The cult nicknamed the villa the “Studio” as it hosted their A9 TV station where the lavish lifestyles of Oktar and cult members were televised, peppered with lengthy ramblings by the cult leader. On a more serious note, the villa is also where Oktar and fellow cult members are alleged to have sexually abused young women. The villa was rented by the cult and is the second property belonging to the group to be put on sale, after another luxurious residence that was reportedly their main “headquarters” was put on sale for TL 190 million.
The villa was stripped of its furniture after security forces raided it and arrested cult members, effectively putting an end to the longstanding legacy of Oktar, who has been staple in the headlines since the 1990s for his eccentric lifestyle and allegations of brainwashing young women and men and recruiting them into his group.
Before the raids, the villa had bulletproof iron gates and a security checkpoint though they were removed later. The cult’s armed members used to stand guard around-the-clock and raids revealed thousands of pieces of ammunition, guns and bulletproof vests on the premises.

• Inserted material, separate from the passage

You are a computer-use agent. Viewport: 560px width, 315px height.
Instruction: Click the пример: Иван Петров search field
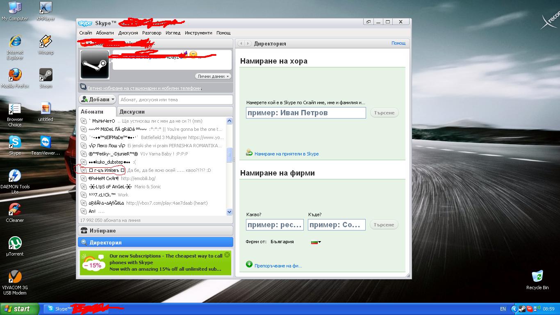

Oktar was handed a prison term amounting to more than 9,803 years in a hearing on Jan. 11, 2021, on charges of founding and running an armed criminal organization, sexual offenses, aiding the Gülenist Terror Group (FETÖ) and political or military espionage. An appeals court overturned the verdict for 68 defendants in a case against the cult last March but new arrest warrants were issued for 61 defendants days later. So far, 50 convicted cult members were re-arrested and incarcerated.

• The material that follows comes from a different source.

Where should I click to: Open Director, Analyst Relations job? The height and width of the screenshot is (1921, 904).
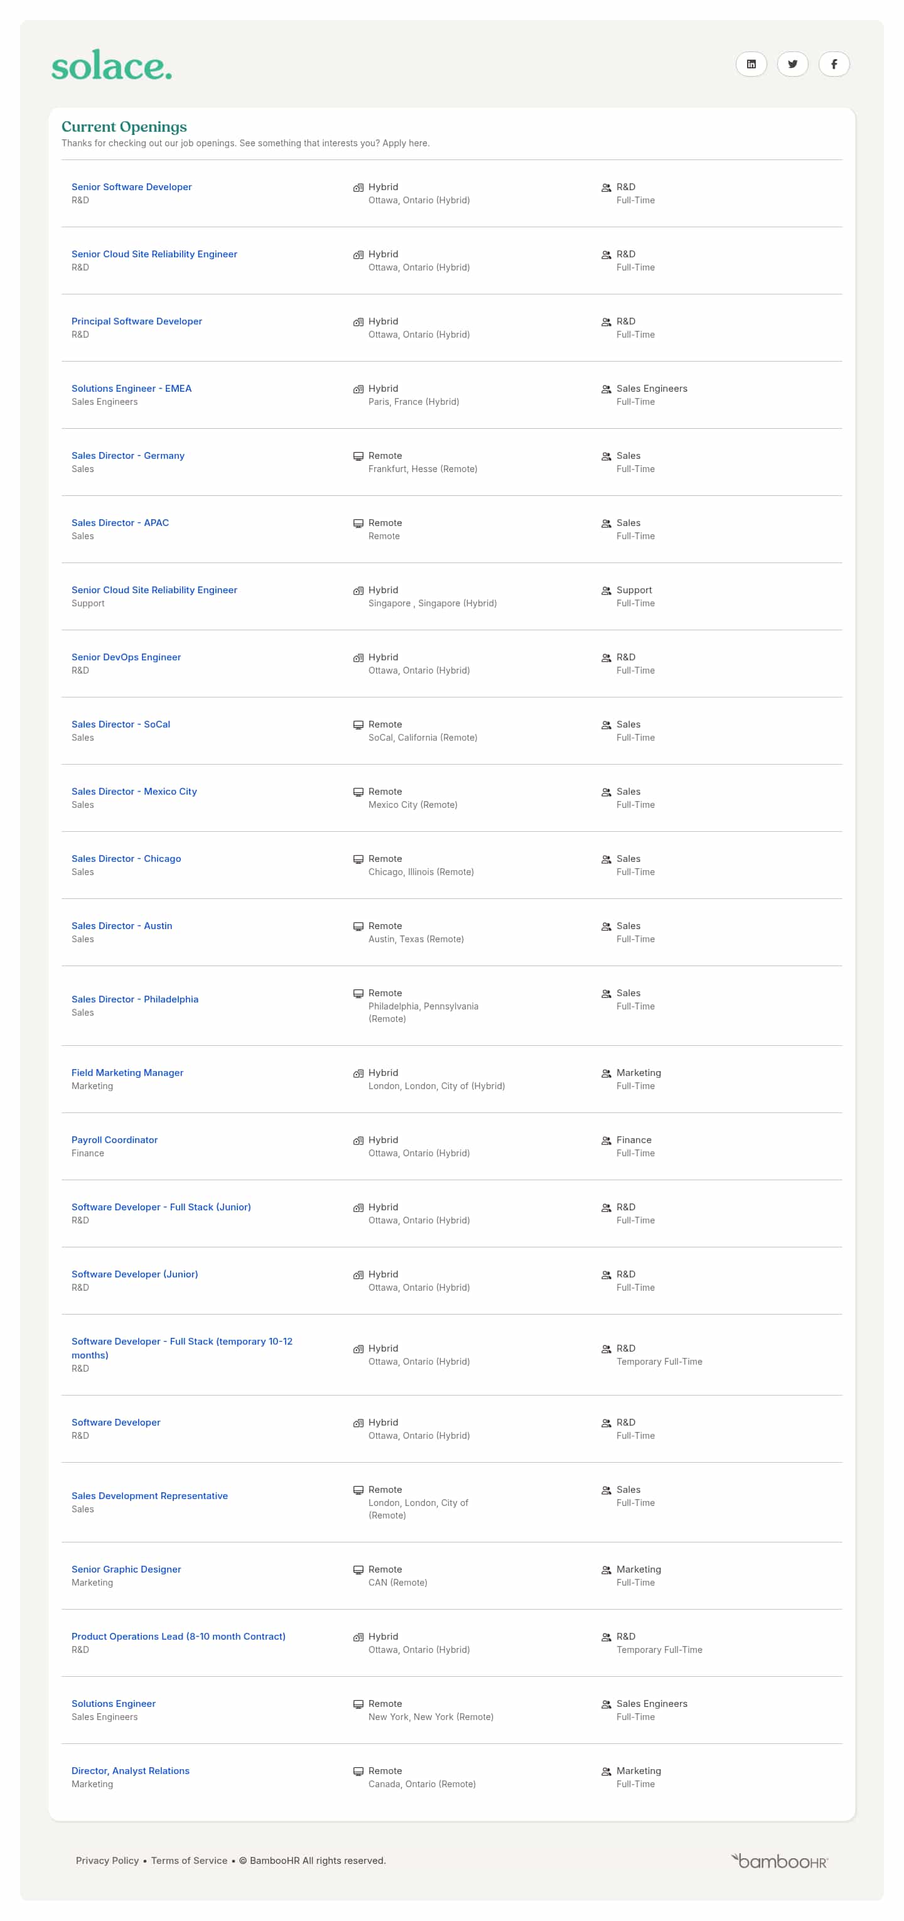tap(131, 1770)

Sixty-four-year-old Oktar and dozens of his followers were arrested in simultaneous nationwide raids in 2018. A 499-page indictment portrayed him and others as a criminal gang thriving on blackmail, extortion, money laundering and a string of other crimes.
Prosecutors said the gang he led had been involved in a recruitment scheme since the late 1990s and this involved brainwashing young women. "The organization used its good-looking members to deceive young girls and women. Those members raped or sexually abused women and were blackmailed first by members pretending that their affairs were recorded on video. They were also brainwashed under the pretext of religious teachings," prosecutors said in the indictment.
Adnan Oktar, a university dropout, made a name for himself in the 1980s when he gained a following among university students, mostly children of the wealthy elite. During that period, he was once arrested for promoting a theocratic revolution. After a stint in a mental institution and penning books under the alias Harun Yahya, Oktar expanded his cult in the 1990s through the Science Research Foundation, which he founded mainly to promote his anti-evolution books. In the 2000s, he became a household name after he founded A9 TV and sporadically appeared on hourslong talk shows where he delivered his opinions on world views, occasionally breaking into bizarre dance routines with his followers. According to prosecutors, Oktar was more than a man who spouted rambling lectures about religion and conspiracy theories while surrounded by impeccably dressed young men and women wearing heavy makeup. Former followers and families of young women allegedly brainwashed by the cult came forward during the investigation and recounted threats, suppression and blackmail to keep the followers in the cult and blindly submit to Oktar's orders.
In his final defense in the hearings, Oktar had flatly rejected allegations against him. He had denied sexual abuse allegations, claiming he had "close to 1,000 girlfriends" and had an "overflowing of love for women."